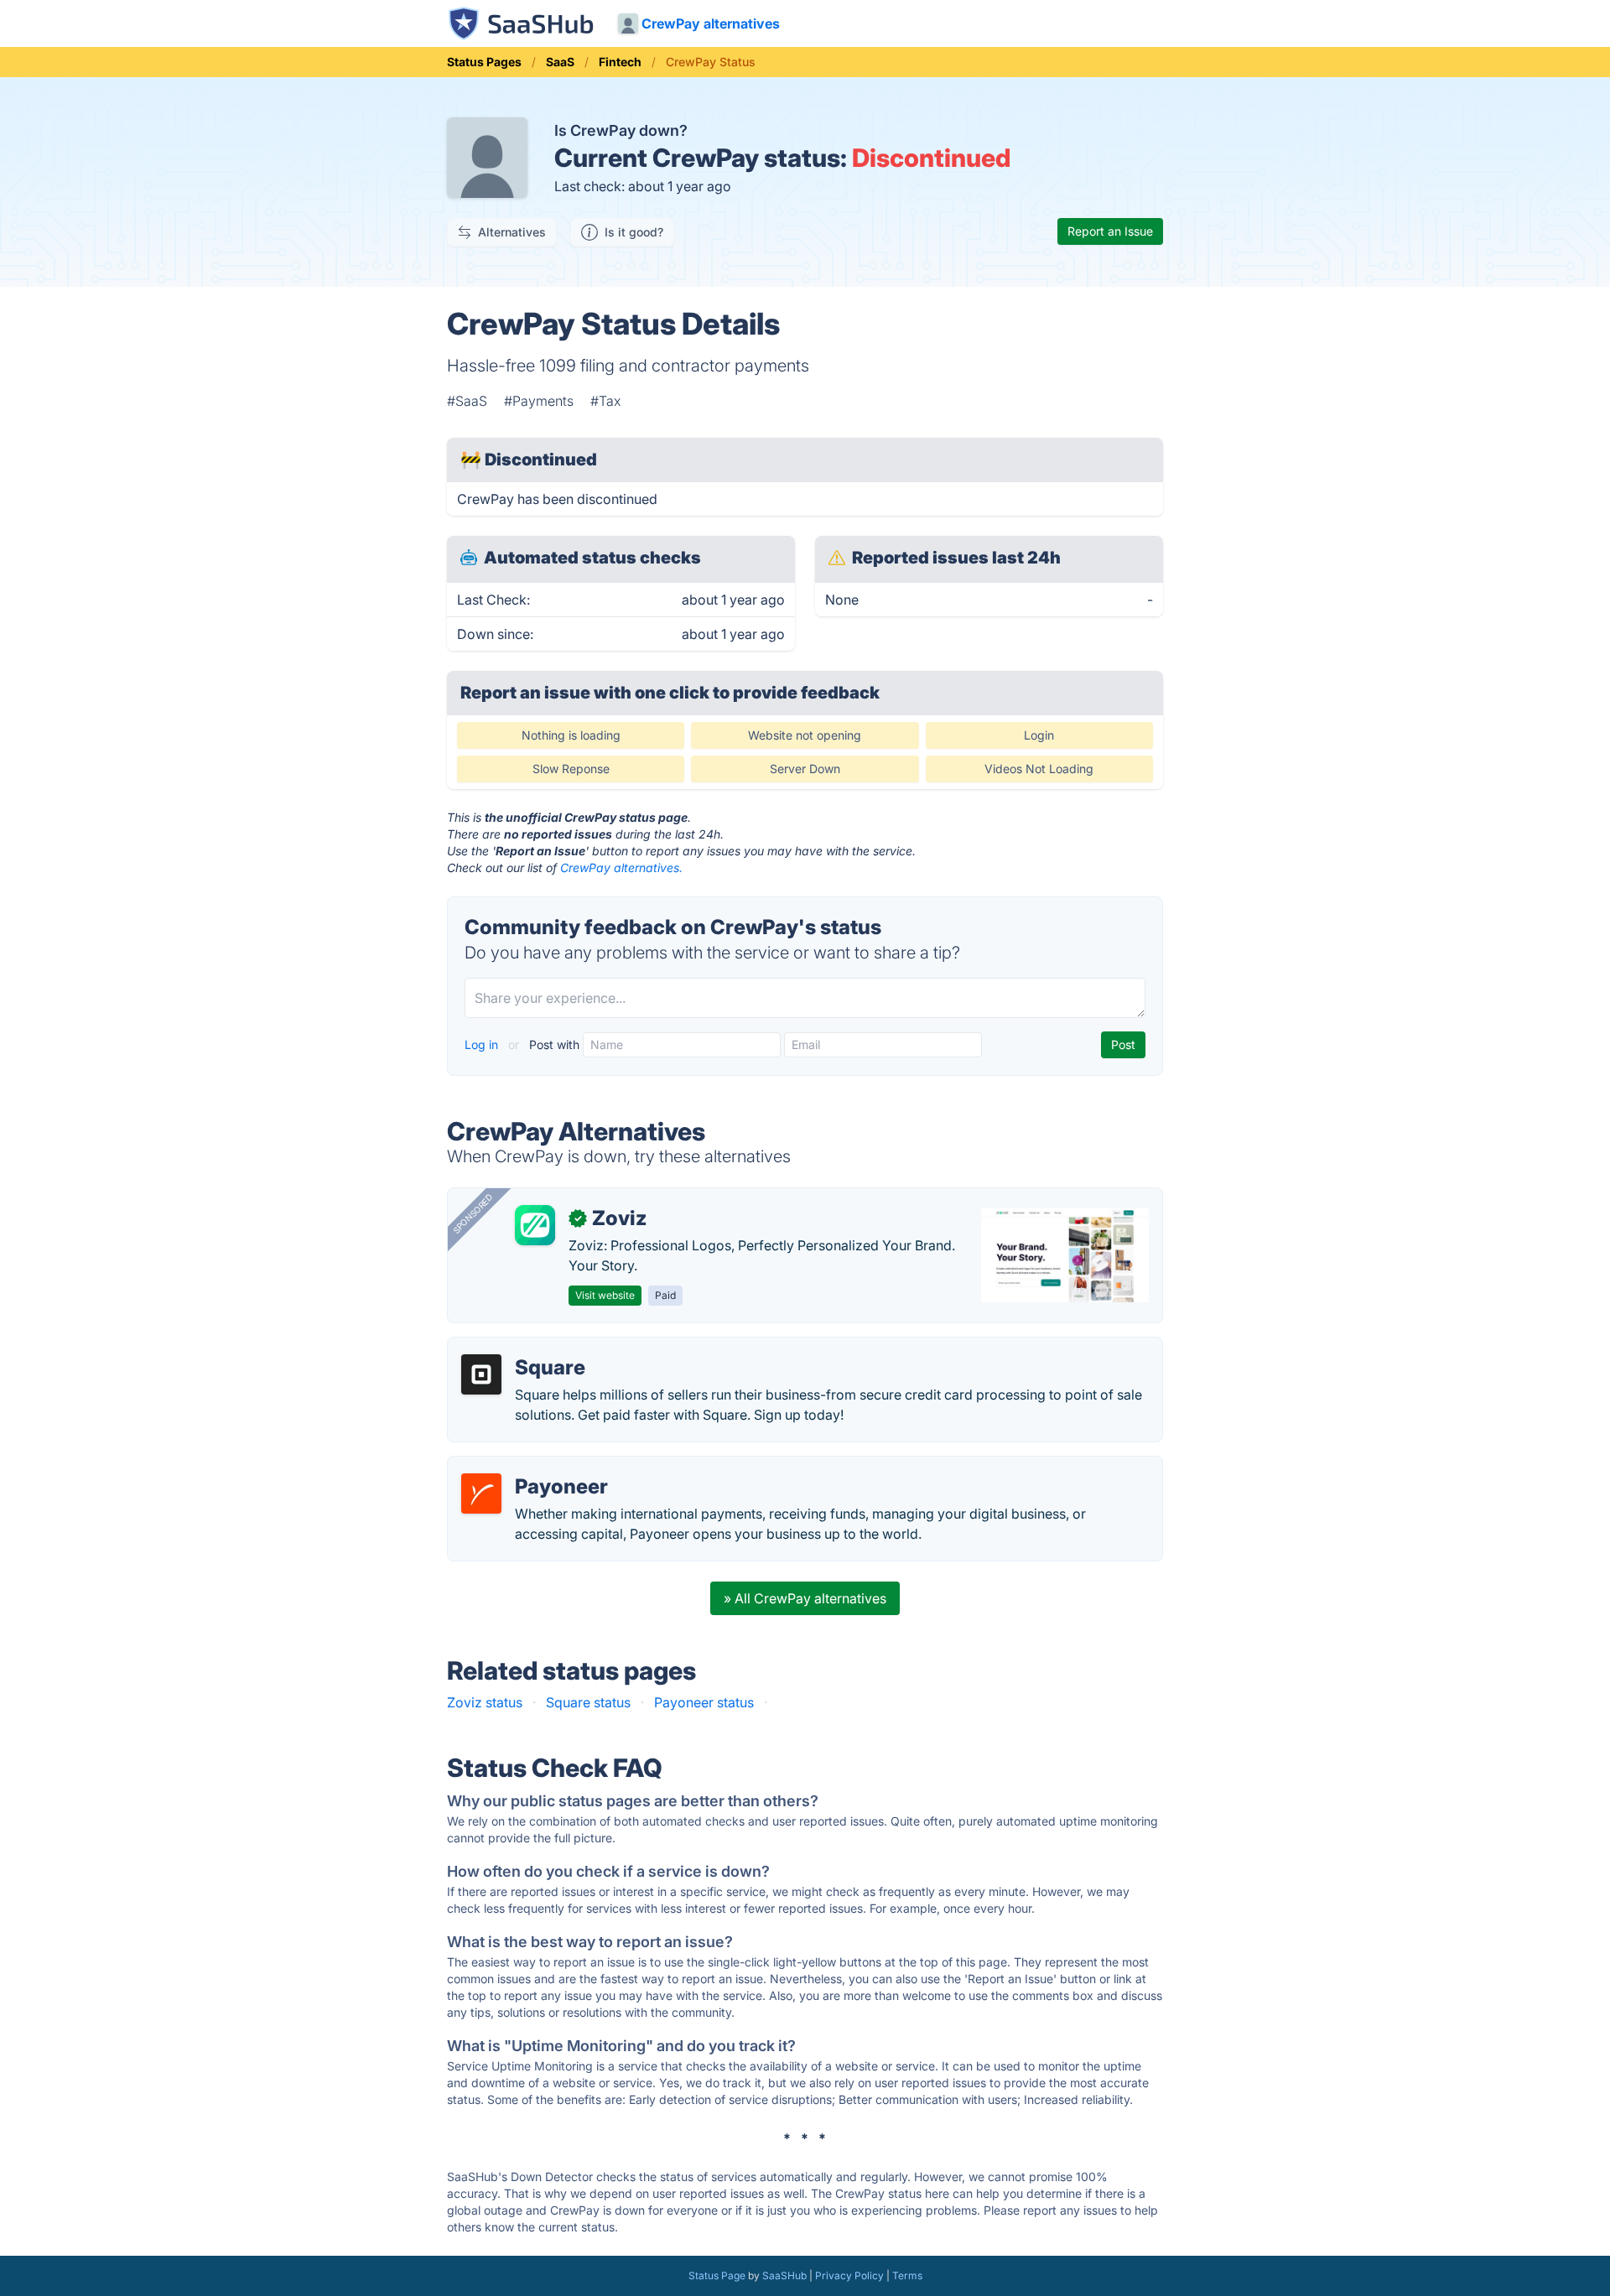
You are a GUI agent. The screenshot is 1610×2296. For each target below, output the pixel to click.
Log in (483, 1044)
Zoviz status (484, 1702)
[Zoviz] (535, 1225)
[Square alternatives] (481, 1374)
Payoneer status (704, 1702)
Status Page (716, 2275)
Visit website (605, 1295)
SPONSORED (473, 1213)
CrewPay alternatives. (621, 867)
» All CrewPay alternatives (805, 1598)
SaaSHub (784, 2275)
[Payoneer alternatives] (481, 1493)
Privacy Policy (849, 2275)
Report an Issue (1110, 231)
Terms (907, 2275)
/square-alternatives (524, 1347)
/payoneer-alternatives (532, 1466)
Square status (588, 1702)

::::::::::

- _WORK ORDER_
From the entries above, pull out each line that includes "CrewPay".

- _EXERCISE RESULT_
CrewPay alternatives. (621, 867)
» All CrewPay alternatives (805, 1598)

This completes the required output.